----- PROVIDED RECORDS -----

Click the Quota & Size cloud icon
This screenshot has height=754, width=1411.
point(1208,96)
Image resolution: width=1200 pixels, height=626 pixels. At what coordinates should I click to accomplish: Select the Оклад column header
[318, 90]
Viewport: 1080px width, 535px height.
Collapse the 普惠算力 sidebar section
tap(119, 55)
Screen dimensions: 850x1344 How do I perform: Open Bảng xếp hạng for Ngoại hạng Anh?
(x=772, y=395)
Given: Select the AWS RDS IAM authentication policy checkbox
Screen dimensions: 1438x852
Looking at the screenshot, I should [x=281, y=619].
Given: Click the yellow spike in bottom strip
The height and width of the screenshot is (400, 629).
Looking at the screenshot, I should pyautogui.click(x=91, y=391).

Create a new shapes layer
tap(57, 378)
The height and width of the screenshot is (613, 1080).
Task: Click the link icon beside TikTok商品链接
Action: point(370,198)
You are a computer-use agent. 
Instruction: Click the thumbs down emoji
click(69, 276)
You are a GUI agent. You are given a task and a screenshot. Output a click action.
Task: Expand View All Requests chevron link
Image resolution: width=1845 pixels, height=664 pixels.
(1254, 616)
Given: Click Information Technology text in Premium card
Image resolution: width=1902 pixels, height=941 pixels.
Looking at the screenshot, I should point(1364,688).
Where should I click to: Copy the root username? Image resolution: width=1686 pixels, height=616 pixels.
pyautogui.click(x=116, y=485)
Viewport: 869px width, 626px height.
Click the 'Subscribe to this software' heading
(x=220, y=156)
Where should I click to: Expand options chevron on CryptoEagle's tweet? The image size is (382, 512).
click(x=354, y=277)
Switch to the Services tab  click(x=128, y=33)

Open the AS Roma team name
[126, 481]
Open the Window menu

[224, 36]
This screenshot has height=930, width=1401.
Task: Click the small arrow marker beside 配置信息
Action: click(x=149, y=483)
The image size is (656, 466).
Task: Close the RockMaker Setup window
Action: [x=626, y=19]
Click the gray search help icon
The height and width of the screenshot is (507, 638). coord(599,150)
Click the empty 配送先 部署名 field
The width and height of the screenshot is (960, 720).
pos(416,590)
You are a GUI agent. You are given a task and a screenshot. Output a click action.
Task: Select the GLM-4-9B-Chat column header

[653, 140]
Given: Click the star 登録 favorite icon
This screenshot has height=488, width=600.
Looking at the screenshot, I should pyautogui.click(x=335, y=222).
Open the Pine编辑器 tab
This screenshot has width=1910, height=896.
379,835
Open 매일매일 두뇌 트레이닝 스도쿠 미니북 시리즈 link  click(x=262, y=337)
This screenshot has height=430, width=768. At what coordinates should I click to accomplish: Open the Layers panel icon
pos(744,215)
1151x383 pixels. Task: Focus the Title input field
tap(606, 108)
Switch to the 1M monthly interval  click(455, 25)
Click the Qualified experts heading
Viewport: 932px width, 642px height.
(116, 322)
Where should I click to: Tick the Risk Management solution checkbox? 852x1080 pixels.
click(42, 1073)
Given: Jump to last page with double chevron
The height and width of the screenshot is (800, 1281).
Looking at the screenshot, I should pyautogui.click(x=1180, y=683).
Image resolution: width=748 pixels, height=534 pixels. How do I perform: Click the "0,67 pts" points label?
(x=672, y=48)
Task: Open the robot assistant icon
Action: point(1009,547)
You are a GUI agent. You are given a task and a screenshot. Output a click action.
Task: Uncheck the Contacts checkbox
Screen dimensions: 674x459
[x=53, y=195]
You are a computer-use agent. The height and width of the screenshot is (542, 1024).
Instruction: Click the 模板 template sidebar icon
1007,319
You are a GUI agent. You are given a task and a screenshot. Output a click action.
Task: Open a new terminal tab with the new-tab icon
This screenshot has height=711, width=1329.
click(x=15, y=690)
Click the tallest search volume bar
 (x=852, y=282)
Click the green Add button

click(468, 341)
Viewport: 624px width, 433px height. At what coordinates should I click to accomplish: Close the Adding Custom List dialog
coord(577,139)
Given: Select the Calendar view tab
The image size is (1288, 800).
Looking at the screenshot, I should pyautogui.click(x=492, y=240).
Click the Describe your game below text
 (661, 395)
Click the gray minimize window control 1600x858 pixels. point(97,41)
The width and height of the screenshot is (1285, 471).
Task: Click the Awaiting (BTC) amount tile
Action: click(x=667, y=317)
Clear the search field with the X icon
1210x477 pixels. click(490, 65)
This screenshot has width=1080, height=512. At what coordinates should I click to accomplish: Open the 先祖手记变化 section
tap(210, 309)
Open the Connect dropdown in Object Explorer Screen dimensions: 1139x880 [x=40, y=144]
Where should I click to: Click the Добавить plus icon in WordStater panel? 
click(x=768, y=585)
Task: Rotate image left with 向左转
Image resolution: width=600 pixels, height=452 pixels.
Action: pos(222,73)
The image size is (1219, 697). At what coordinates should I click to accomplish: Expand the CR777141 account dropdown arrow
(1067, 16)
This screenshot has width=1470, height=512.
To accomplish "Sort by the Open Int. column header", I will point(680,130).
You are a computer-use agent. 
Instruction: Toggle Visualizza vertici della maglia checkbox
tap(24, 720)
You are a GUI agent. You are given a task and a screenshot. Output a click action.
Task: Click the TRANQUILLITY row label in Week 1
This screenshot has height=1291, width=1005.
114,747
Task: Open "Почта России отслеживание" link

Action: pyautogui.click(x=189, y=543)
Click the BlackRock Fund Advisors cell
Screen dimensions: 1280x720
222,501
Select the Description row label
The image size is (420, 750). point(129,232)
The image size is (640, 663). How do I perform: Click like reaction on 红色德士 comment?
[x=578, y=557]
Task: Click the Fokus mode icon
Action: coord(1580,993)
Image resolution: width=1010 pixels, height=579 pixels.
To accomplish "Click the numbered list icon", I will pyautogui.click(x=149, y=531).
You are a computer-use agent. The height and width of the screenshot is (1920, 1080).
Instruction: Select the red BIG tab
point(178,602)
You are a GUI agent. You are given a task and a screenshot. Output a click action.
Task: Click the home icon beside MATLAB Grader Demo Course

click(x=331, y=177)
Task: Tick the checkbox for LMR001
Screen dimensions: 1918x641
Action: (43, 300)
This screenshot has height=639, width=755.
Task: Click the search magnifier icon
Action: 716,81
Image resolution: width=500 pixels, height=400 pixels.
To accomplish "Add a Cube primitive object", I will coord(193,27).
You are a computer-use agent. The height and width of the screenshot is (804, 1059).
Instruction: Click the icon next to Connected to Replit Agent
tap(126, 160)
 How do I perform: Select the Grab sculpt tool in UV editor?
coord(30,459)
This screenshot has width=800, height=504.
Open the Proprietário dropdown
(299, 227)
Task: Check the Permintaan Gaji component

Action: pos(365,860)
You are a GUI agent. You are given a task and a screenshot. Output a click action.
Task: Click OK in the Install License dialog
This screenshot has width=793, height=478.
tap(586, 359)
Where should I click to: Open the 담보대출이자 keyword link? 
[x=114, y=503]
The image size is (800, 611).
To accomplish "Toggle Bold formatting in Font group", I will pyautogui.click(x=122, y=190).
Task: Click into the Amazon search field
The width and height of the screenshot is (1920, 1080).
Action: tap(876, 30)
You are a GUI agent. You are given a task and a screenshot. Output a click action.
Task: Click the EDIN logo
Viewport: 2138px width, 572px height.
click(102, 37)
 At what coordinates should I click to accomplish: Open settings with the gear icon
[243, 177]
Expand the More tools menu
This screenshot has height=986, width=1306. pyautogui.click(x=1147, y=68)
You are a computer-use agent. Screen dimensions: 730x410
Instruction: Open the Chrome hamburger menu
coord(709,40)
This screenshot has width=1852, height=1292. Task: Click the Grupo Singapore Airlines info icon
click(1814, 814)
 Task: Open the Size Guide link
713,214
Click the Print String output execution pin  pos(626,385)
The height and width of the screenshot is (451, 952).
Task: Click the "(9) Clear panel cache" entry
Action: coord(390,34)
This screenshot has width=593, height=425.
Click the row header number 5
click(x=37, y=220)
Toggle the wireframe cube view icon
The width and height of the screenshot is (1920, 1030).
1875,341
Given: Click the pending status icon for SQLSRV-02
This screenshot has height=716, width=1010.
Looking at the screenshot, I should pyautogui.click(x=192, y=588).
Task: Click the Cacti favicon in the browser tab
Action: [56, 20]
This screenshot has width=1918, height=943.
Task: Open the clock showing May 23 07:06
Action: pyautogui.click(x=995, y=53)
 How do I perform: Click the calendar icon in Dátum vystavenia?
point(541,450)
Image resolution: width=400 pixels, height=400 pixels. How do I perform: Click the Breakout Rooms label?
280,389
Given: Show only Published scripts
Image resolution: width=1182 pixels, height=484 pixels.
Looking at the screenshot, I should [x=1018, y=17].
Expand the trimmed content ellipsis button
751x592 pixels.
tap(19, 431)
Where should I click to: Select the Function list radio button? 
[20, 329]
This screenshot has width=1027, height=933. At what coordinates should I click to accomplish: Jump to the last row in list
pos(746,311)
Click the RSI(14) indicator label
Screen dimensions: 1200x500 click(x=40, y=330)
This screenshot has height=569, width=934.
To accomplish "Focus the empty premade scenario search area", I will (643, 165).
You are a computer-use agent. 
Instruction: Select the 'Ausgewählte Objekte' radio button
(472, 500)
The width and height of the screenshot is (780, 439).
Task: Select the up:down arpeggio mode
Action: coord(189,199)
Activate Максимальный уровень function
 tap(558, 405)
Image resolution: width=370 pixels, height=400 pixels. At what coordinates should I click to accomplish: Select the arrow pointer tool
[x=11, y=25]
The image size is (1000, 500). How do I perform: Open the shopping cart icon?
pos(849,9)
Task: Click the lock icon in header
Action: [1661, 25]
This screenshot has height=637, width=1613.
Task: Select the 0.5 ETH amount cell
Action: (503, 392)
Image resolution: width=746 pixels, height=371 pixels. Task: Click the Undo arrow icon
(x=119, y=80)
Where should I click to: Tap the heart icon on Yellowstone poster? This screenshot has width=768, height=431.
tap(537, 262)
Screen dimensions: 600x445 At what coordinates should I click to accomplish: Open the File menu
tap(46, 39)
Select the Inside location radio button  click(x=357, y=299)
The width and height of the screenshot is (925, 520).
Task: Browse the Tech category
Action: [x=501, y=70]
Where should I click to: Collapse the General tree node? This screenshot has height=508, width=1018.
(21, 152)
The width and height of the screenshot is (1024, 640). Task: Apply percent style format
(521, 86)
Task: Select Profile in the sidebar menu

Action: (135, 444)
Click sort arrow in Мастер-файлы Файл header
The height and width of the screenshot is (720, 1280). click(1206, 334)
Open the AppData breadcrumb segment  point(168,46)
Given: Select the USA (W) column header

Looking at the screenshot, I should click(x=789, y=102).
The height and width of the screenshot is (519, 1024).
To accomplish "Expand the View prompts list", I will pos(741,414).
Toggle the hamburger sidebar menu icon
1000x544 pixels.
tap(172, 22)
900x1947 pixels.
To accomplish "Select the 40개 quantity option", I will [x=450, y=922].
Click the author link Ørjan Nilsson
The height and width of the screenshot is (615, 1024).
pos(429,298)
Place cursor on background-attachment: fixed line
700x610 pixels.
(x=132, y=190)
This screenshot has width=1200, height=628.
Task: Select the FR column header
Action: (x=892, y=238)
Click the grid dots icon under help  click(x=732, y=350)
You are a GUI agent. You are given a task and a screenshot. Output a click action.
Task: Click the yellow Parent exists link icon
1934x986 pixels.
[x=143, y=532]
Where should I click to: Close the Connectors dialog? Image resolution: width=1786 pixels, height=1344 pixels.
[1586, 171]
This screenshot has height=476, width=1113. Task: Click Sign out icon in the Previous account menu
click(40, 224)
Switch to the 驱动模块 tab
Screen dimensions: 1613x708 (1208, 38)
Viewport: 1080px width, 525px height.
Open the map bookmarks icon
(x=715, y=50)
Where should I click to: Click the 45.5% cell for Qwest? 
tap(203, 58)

-----

INSTRUCTIONS TO FOLLOW: Your task is to restate, word for word, each line from the one that includes "Viewport: 1080px width, 525px height." to the end of the records, with both ends included and nothing else.

SOLUTION:
Viewport: 1080px width, 525px height.
Open the map bookmarks icon
(x=715, y=50)
Where should I click to: Click the 45.5% cell for Qwest? 
tap(203, 58)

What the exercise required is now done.